_PROBLEM STATEMENT_:
Reproduce the entries below word for word, from the line containing "Open the books-level __init__.py file" through the end of the entries, including both ends.

_EXERCISE INPUTS_:
# # #

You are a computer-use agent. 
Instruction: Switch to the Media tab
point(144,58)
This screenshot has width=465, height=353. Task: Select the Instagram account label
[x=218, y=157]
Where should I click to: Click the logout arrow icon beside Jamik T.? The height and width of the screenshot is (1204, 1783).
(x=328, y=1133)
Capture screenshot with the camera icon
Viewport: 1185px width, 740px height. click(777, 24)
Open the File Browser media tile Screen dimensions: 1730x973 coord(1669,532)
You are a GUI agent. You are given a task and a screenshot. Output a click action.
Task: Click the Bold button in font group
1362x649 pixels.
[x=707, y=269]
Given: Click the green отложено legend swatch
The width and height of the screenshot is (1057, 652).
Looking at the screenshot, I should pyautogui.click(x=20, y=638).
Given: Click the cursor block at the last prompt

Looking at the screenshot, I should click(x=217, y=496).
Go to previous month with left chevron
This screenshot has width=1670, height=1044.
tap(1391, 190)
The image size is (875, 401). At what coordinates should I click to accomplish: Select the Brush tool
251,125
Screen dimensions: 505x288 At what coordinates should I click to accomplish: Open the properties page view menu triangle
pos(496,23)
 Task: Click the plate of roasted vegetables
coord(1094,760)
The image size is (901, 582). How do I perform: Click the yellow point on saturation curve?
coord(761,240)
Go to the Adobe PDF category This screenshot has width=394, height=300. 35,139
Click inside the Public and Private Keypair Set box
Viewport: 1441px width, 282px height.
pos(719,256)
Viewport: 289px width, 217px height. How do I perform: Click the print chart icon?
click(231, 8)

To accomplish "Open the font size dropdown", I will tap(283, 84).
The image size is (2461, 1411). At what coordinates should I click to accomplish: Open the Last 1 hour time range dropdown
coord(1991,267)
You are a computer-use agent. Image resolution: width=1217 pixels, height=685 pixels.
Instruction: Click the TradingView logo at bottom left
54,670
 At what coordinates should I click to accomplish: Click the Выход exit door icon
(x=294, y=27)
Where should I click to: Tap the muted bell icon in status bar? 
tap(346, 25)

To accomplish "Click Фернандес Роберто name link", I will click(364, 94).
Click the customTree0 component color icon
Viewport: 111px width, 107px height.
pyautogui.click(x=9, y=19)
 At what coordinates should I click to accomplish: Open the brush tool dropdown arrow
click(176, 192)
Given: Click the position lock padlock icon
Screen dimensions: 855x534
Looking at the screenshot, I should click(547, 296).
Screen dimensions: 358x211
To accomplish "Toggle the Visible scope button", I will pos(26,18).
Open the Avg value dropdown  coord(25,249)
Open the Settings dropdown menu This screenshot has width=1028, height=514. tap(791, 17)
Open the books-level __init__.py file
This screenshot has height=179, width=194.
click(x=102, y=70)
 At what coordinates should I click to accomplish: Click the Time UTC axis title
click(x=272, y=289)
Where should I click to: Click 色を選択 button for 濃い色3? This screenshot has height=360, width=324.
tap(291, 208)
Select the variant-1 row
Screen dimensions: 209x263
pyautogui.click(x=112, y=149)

# # #

_RIGHT ANSWER_:
Open the books-level __init__.py file
This screenshot has height=179, width=194.
click(x=102, y=70)
 At what coordinates should I click to accomplish: Click the Time UTC axis title
click(x=272, y=289)
Where should I click to: Click 色を選択 button for 濃い色3? This screenshot has height=360, width=324.
tap(291, 208)
Select the variant-1 row
Screen dimensions: 209x263
pyautogui.click(x=112, y=149)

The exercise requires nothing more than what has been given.